Total Nonstop Action was a weekly professional wrestling pay-per-view series produced by Total Nonstop Action Wrestling (TNA) in partnership with the National Wrestling Alliance (NWA) which aired from June 19, 2002, to September 8, 2004.

==History==
===Premiere in Huntsville and relocation to Nashville (2002–2003)===
Following the closure of World Championship Wrestling (WCW), professional wrestling journalist Bob Ryder, Jeff Jarrett, and Jerry Jarrett contemplated their futures in the professional wrestling business under a parent company known as J Sports & Entertainment, LLC. During a fishing trip, Ryder had suggested to start a promotion not reliant on television, but rather one airing regularly on pay-per-view. The first NWA Total Nonstop Action pay-per-view first aired on June 19, 2002, from the Von Braun Center in Huntsville, Alabama. The event featured several celebrity guests including NASCAR drivers Sterling Marlin and Hermie Sadler along with country music star Toby Keith. The event was main evented by Ken Shamrock taking on Malice in a Gauntlet for the Gold final match for the vacant NWA World Heavyweight Championship following a battle royal to determine the two finalists. During the same night, a second pay-per-view was taped to be aired on June 26, 2002, and featured AJ Styles vs. Jerry Lynn vs. Low Ki vs.

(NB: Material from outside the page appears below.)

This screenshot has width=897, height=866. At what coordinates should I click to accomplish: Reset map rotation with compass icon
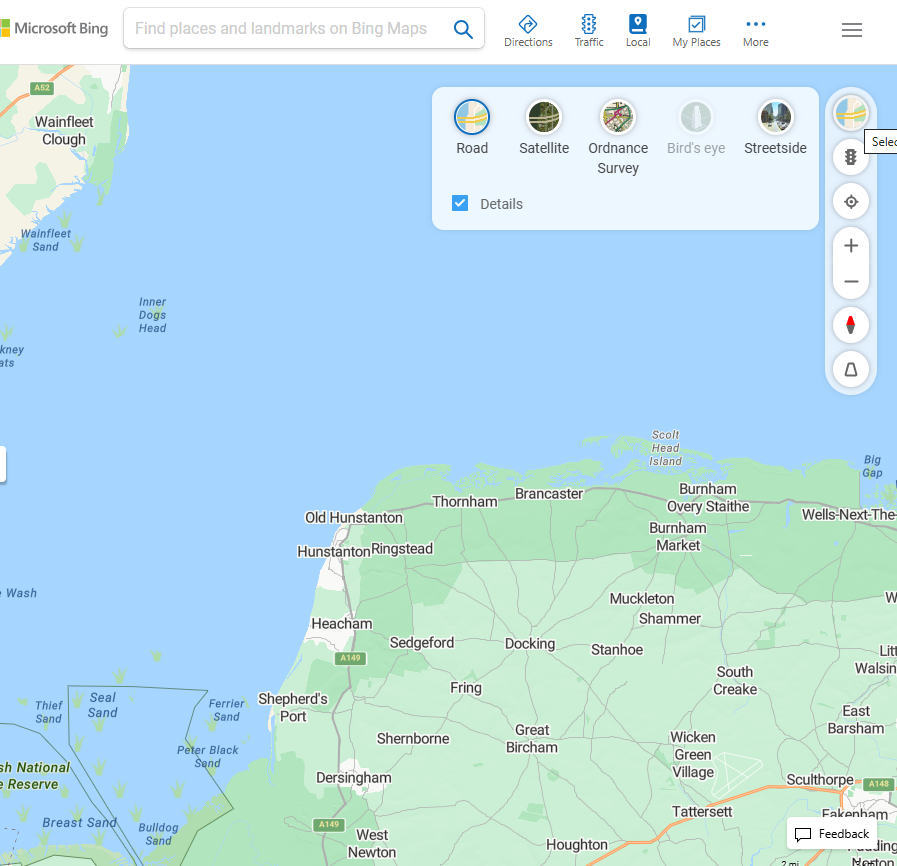(851, 324)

Psicosis in a four-way double elimination match to crown the inaugural NWA-TNA X Championship. On July 3, 2002, NWA-TNA had relocated their events to the Nashville Municipal Auditorium in Nashville, Tennessee beginning with the fourth weekly pay-per-view. Beginning on July 24, 2002, the Total Nonstop Action weekly pay-per-views permanently relocated to the "TNA Asylum" at the Tennessee State Fairgrounds Sports Arena. On June 18, 2003, NWA-TNA presented their first anniversary show which featured Jeff Jarrett and Sting taking on AJ Styles and Syxx-Pac in a tag team match. The September 3, 2003, edition of Total Nonstop Action also featured the inaugural 2003 Super X Cup tournament which was taped on August 20, 2003, and featured wrestlers such as Nosawa, Teddy Hart, Jonny Storm, Chris Sabin, Jerry Lynn, Frankie Kazarian, and Michael Shane.

===Final year (2004)===
By the beginning of 2004, TNA had dropped the NWA from its branding but they had continued to use the NWA belts including the NWA World Heavyweight Championship and the NWA World Tag Team Championship until the agreement ended in 2007. From February 11, 2004, to March 31, 2004, TNA held the inaugural America's X Cup Tournament which featured four teams of four representing TNA, Canada, Mexico, and Team Japan with Jerry Lynn, Petey Williams, Héctor Garza, and Nosawa serving as captains of their respective teams.

Following the launch of Impact, TNA had begun to phase out their weekly pay-per-views in favor of switching to a monthly pay-per-view format. The final weekly TNA pay-per-view took place on September 8, 2004, and would be the final TNA event to take place outside of the Impact Zone at Universal Studios Florida to take place until 2005.